Merton then ponders the thought of Dylan setting some of his poems to music. Alas, this was not to be. But myself, I wonder just how it might have sounded, with words such as this, from a poem entitled "Wisdom", with harmonica, and Dylan's nasal twang:-

I studied it and it taught me nothing 

I learned it and soon forgot everything else

Having forgotten, I was burdened with knowledge - 

The insupportable knowledge of nothing.

How sweet my life would be , if I were wise! 

Wisdom is well known 

When it is no longer seen or thought of 

Only then is understanding bearable.


These words make me think of a small section called "Means and Ends" from Merton's translation of Chuang Tzu:- 

"The purpose of a fish trap is to catch fish, and when the fish is caught, the trap is forgotten...….the purpose of words is to convey ideas, when the ideas are grasped, the words are forgotten. Where can I find a man who has forgotten words? He is the one I would like to talk to"






But moving on, Merton mused on another idea, that a song by Dylan's of his (Merton's) own words would perhaps not suffer the fate that they certainly would if becoming only a hymn that "nobody is ever going to sing". But as said, it was not to be. 

Later, Dylan would write "Every Grain of Sand" and speak of "the flowers of indulgence and the weeds of yesteryear". By this time, Merton was long gone; yet, as another has suggested, as well as those with whom "we move through time together", others "beckon from eternity". 

Well, this is where my attempted blog ended. I had no idea exactly what is was about. All that really comes to mind is the purity of "all things being transparent", of nothing being hidden. 

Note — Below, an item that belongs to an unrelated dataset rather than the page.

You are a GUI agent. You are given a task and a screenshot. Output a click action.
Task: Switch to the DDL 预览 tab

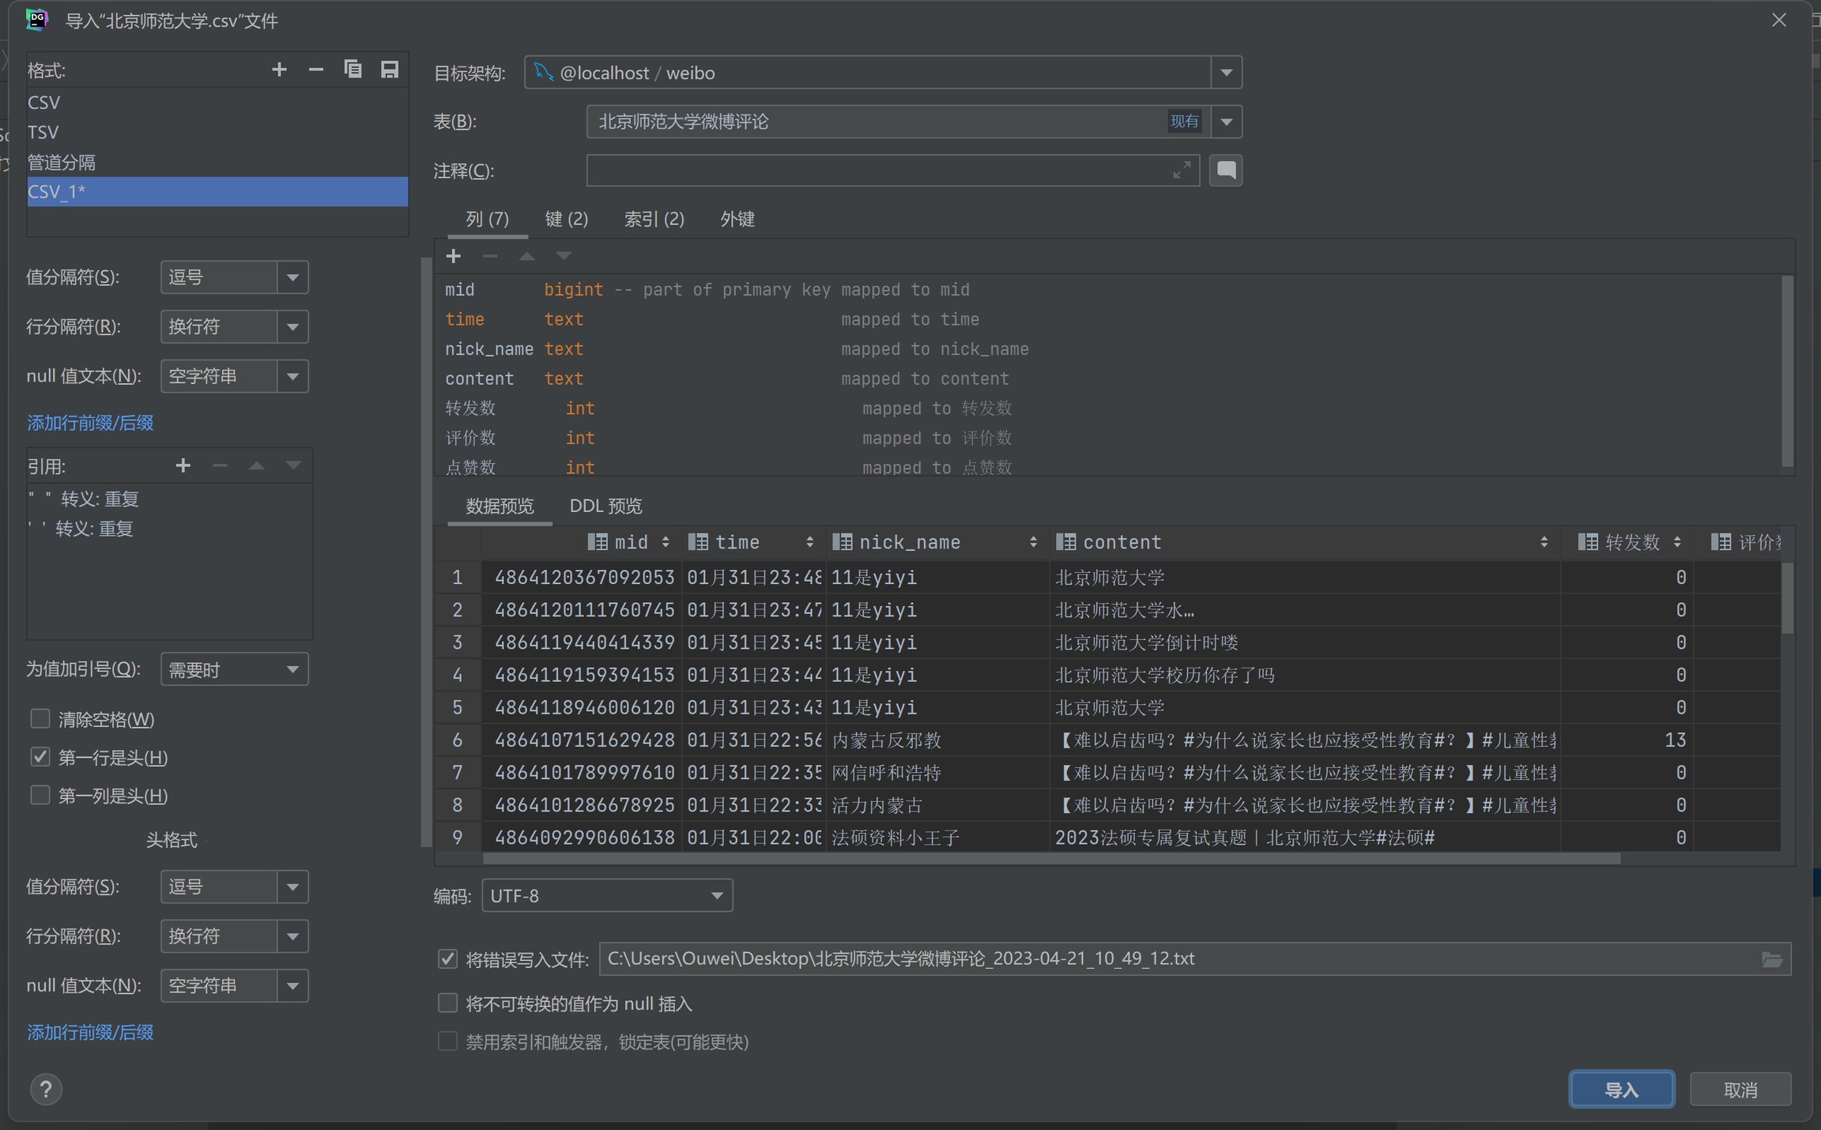coord(605,506)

I think our modern age seems so intent on filling a presumed "self" with so much baggage. Ids, egos, superegos, universal unconciousnesses, true selves and false selves and whatever else. Processes of the mind can be identified but it becomes very easy for this to slip into a reification of such concepts. And they all jostle about inside, jockeying for position. 





Related Quotes:-

 "Zen enriches no one. There is no body to be found. The birds may come and circle for a while in the place where it is thought to be. But they soon go elsewhere. When they are gone, the 'nothing,' the 'no-body' that was there, suddenly appears. That is Zen. It was there all the time but the scavengers missed it, because it was not their kind of prey."